Schematic representation of the key features of type I SGN degeneration and the dedifferentiation of myelinating Schwann cells in the transverse orientation. a In the normal cochlea, a number of peripheral fibres make synaptic connections with an inner hair cell. There is a full complement of SGNs with their soma in Rosenthal’s canal. Schwann cells are associated with both types of SGNs but only myelinate type I SGNs. b Two weeks following hair cell loss, the axoplasm within the peripheral fibres begins to shrink and retract towards the soma while the myelin sheath remains intact.

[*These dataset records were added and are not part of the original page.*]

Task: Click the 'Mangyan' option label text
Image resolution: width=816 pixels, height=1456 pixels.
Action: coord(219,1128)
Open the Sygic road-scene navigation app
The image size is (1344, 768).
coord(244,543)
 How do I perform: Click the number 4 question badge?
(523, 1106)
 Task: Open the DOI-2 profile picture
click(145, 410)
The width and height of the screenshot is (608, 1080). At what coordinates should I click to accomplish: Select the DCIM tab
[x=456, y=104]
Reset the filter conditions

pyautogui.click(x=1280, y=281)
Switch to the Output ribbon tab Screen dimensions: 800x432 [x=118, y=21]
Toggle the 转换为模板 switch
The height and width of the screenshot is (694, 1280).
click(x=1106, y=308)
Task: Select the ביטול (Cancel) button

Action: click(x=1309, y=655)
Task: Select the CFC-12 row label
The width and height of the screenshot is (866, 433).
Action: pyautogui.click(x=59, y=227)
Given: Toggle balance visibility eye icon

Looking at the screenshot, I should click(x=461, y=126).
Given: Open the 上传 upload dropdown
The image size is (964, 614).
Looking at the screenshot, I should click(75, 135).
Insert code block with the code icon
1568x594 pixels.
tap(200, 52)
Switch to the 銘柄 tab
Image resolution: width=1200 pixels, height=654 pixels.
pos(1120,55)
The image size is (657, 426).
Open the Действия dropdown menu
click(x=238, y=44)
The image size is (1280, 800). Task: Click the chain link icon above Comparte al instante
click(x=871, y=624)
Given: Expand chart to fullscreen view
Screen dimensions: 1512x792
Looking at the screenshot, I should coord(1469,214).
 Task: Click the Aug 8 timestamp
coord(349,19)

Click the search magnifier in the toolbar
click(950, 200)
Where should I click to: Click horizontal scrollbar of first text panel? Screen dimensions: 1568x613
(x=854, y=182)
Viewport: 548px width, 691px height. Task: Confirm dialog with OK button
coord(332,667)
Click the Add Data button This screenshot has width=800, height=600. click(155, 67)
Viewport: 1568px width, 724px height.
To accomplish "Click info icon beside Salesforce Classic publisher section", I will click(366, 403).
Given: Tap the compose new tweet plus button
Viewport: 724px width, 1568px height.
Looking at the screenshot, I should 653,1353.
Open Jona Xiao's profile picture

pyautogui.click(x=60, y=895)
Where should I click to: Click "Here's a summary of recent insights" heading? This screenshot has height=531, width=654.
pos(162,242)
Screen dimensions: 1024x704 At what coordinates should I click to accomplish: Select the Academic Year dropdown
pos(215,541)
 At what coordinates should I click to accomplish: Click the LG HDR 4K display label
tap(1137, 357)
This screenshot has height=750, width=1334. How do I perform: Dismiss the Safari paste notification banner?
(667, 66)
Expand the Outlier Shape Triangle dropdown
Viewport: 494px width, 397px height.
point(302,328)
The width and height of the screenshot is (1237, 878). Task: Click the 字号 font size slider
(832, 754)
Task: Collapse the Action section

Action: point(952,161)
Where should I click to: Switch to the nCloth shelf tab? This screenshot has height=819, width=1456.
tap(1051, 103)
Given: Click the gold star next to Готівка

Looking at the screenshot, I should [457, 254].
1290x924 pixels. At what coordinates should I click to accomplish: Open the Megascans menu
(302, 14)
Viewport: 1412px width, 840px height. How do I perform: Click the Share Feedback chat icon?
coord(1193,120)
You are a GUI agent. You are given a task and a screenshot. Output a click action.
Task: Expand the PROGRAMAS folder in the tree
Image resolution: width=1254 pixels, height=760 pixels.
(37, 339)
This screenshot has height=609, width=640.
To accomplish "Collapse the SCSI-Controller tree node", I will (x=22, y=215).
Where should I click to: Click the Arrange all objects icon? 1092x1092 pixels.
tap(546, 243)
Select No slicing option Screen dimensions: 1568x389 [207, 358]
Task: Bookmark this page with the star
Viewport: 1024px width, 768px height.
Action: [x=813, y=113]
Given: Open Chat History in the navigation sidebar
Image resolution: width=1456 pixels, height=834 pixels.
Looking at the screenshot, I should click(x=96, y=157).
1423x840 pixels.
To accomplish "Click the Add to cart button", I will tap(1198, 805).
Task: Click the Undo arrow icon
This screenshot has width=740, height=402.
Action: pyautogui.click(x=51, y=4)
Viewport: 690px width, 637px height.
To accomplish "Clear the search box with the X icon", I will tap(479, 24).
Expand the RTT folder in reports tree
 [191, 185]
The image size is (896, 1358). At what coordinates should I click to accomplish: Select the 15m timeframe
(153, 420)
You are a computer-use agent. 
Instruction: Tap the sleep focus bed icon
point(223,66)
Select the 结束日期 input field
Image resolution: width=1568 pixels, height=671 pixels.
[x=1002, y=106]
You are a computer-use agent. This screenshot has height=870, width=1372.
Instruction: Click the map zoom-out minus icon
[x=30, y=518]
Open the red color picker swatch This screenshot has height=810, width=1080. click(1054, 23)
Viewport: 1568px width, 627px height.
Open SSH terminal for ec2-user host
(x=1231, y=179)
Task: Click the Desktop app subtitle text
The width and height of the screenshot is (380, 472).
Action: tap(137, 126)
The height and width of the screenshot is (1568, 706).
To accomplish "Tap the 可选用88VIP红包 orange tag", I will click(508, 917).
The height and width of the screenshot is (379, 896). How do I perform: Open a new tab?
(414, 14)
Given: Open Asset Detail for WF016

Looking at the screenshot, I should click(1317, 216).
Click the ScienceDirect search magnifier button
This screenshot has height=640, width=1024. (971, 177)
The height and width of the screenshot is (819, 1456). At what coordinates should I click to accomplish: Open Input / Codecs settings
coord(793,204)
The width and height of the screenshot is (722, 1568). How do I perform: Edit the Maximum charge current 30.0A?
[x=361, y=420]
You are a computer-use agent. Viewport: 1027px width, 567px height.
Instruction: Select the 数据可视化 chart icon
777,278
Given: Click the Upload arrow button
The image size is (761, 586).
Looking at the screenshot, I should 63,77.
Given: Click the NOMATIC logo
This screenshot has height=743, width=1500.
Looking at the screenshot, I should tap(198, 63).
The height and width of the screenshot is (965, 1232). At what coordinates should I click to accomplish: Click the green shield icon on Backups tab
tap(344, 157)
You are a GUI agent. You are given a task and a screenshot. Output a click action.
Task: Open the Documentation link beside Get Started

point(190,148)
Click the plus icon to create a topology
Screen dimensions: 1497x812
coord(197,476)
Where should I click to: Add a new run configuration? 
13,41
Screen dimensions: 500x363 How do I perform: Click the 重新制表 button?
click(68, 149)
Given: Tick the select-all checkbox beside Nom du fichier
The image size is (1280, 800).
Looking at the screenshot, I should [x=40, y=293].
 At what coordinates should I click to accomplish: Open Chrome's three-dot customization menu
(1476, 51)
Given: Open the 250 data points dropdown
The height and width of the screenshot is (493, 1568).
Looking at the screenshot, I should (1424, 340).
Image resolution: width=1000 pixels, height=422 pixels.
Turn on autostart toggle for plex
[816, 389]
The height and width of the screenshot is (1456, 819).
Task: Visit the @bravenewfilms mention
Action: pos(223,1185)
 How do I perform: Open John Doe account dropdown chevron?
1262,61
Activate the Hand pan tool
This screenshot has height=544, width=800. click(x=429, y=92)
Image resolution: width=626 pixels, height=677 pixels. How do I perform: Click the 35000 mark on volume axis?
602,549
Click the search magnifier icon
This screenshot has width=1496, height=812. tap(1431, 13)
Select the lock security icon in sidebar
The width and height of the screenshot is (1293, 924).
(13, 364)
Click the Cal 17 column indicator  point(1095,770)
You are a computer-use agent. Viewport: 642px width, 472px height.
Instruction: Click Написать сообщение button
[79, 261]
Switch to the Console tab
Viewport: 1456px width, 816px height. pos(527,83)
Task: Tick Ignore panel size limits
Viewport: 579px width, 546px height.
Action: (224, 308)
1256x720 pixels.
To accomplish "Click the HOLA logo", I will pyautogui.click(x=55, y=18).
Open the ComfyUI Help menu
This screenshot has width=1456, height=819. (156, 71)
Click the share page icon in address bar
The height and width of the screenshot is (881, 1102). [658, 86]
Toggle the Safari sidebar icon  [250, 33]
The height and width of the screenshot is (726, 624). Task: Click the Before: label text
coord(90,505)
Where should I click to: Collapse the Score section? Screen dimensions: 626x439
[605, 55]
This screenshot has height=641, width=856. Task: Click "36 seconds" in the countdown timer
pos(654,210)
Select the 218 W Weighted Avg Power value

There is no SGN loss at this stage. c After 6 weeks of deafness, retraction of the peripheral fibres is more extensive, and ~50 % of the type I SGNs have degenerated via apoptotic or necrotic mechanisms. The myelin sheath associated with early degenerated SGNs has also collapsed. Schwann cells lose connection with the degenerated SGNs and dedifferentiate temporally leaving behind a glial bed and sending out processes to sample the local environment. Residual type I SGNs exhibit altered morphology. d After 12 weeks of deafness, about two thirds of the SGNs have degenerated. Greater numbers of Schwann cells undergo dedifferentiation into a non-myelinating phenotype.